Doing a PhD can be a long, lonely journey no matter the field or year of study. The “Somebody, Somewhere” PhD colloquium, held on 1 and 2 April for all PhD students across the Faculty of Arts and Social Sciences, under the custodianship of the Graduate School, proved to be a much-needed platform for covert community-building, an antidote to the intellectual solitude and anxiety, the feeling of lostness, that one often experiences during a PhD.

“We named the colloquium after an HBO series” said Vice Dean-Research, Professor Stella Viljoen, “because this show represents the power of unlikely friendship to arrogate loneliness and a lack of purpose. It is about a woman, living in a small town in Kansas who finds friendship in an unlikely community, a friendship that heals some of her grief and sense of futility.” The colloquium was held at the Department of Visual Arts but was a hybrid event that also included presentations from students at universities in the PANGeA network (including students from, for instance, the Universities of Ghana and Nairobi). The colloquium was designed to give students the opportunity to pitch their PhD projects to peers from other fields and future collaborators, receive constructive feedback and criticism from an attentive audience, discover new sources and methods of research, and to forge new networks across disciplines and the continent. Presenters were given 15-minutes to present their papers and then entertain commentary and questions from the audience.
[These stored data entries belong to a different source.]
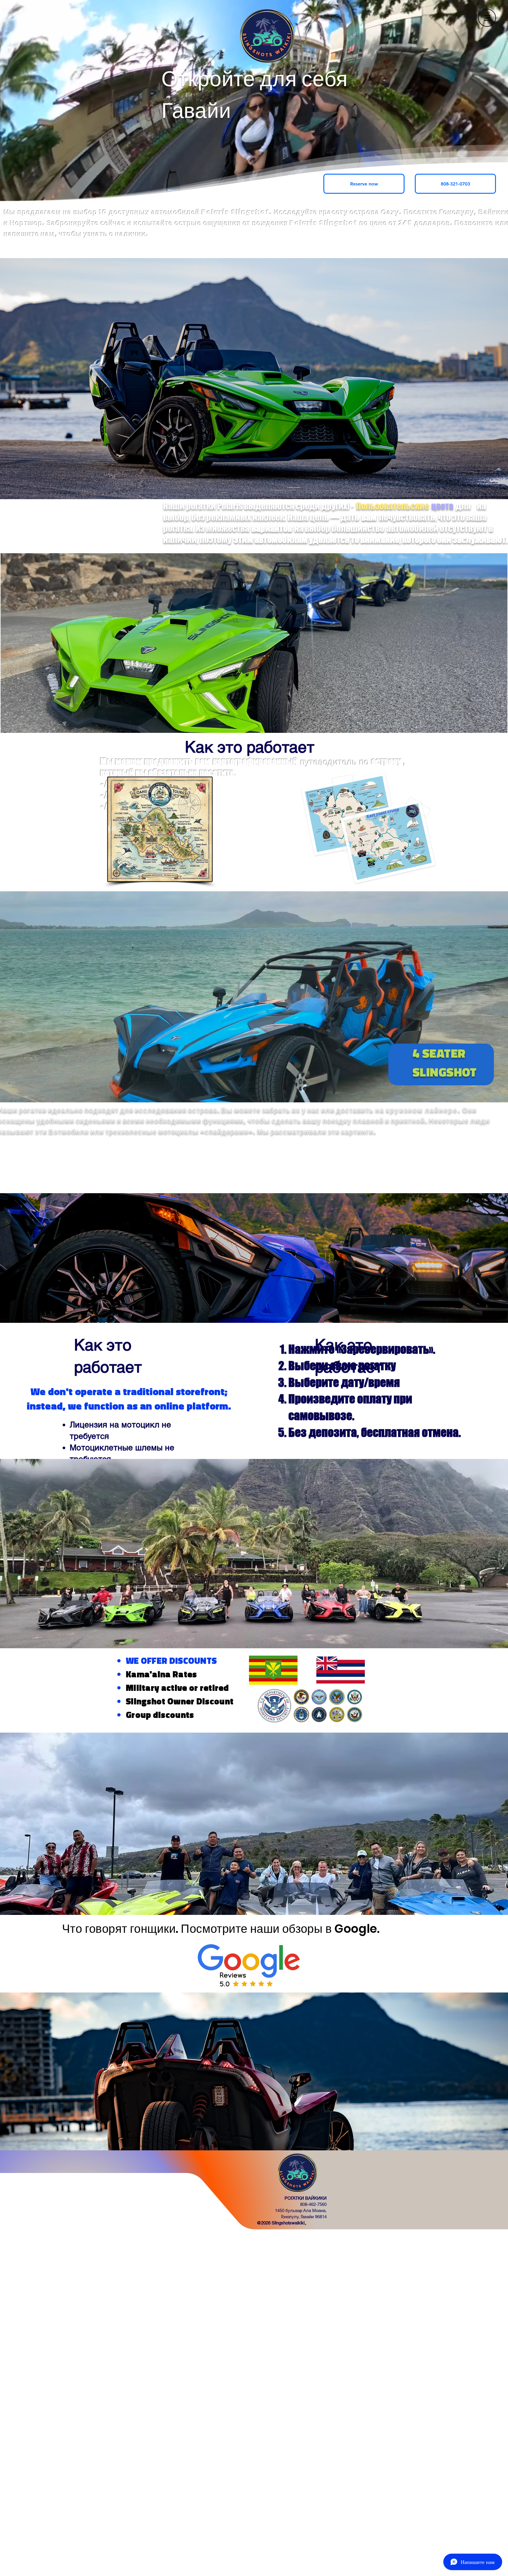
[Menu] (487, 18)
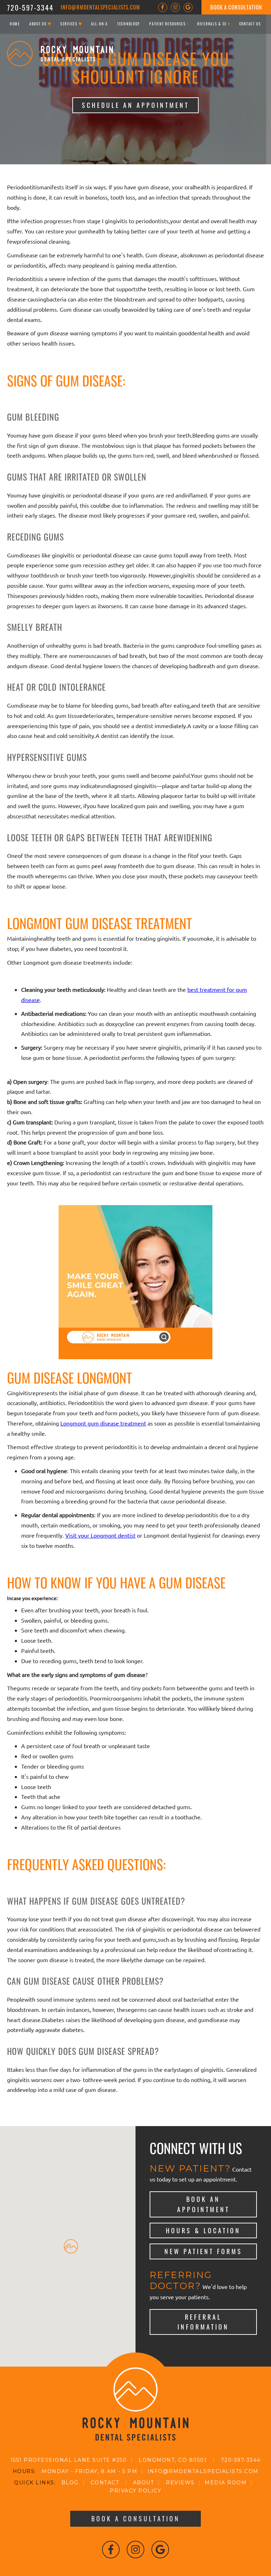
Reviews (180, 2482)
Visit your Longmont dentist (100, 1535)
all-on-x (99, 23)
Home (15, 23)
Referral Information (203, 2322)
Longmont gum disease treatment (103, 1423)
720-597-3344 (30, 7)
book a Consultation (135, 2518)
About (143, 2482)
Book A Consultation (236, 7)
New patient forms (203, 2251)
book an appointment (203, 2204)
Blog (70, 2482)
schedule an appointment (135, 105)
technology (128, 23)
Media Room (226, 2482)
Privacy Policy (135, 2491)
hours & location (203, 2230)
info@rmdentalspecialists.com (100, 7)
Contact (105, 2482)
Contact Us (250, 23)
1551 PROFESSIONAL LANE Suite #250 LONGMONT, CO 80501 (109, 2460)
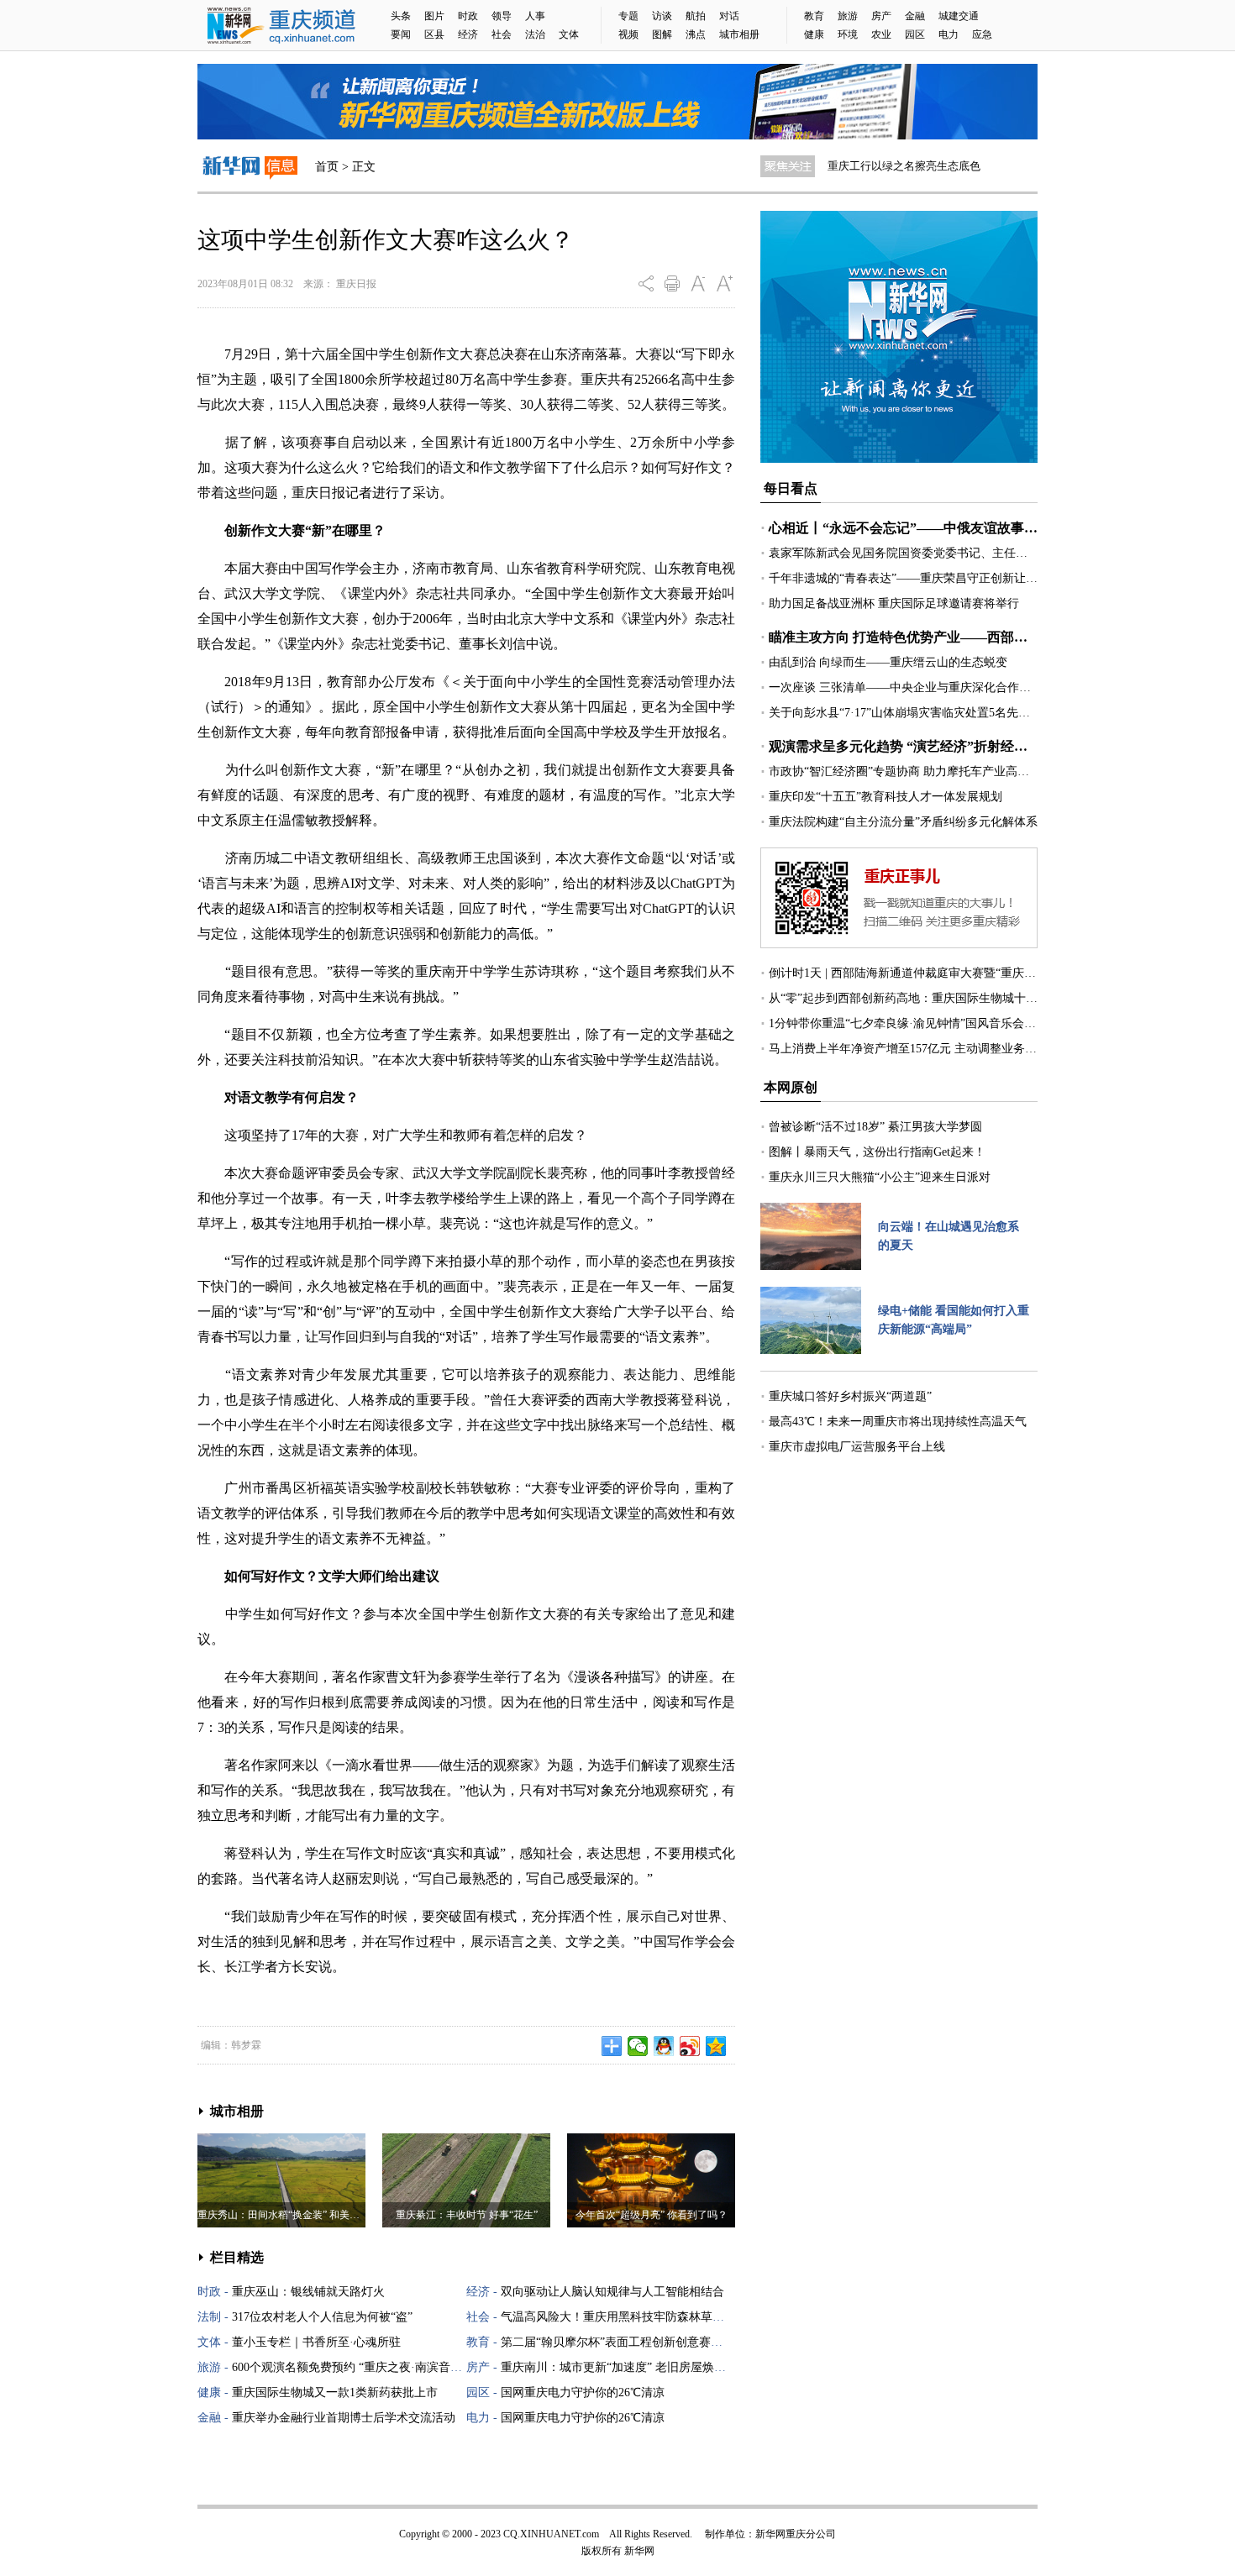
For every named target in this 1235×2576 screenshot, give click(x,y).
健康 (814, 34)
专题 (628, 16)
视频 (628, 34)
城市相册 (739, 34)
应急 (982, 34)
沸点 (696, 34)
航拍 (696, 16)
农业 (881, 34)
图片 (434, 16)
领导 (501, 16)
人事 (535, 16)
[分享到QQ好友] (664, 2046)
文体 (569, 34)
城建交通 (958, 16)
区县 (434, 34)
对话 (729, 16)
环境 (848, 34)
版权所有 (601, 2551)
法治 (535, 34)
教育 (814, 16)
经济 (468, 34)
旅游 (848, 16)
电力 (948, 34)
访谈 (662, 16)
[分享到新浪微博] (690, 2046)
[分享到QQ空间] (716, 2046)
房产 (881, 16)
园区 (915, 34)
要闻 (401, 34)
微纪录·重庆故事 (867, 166)
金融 (915, 16)
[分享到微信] (638, 2046)
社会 (501, 34)
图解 (662, 34)
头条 (401, 16)
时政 (468, 16)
The projects represented an incredibly diverse range of topics, including Linda Mang’eni’s analysis of the the metaphors used by the Kenyan politician, Raila Odinga; Eddington Maseya’s study of elephant management in national parks and Vasti Calitz’ assertion of the need to recognise alternative forms of intimacy.

Reflecting on the standard of the presentations, Prof Taryn Bernard, the Vice-Dean of Learning and Teaching in the Faculty, said, “I’m blown away”. Three prizes were awarded to the best papers. The winners were Emmanuel Phiri (History) who is researching the defiance of women beer brewers in Zambia’s Urban Copperbelt between 1927-1939, Nicola van der Westhuizen (Sociology and Social Anthropology) who is writing about what she calls infrastructural subjectivities and subjective infrastructures, the governance, relations, and livelihoods of precarious communities in the Hermanus area, and Florence de Vries (Journalism), who is writing about the portrayal of mental illness in the media, specifically News24’s coverage of two international athletes’ mental health.

“The colloquium exceeded our expectations” said Dr Candice Steele, manager of The Graduate School of the Faculty of Arts and Social Sciences. “We are already immensely excited about hosting this event again next year. It is our hope that through the many events taking place throughout the year, the doctoral students in the faculty will continue the important work of community-building!”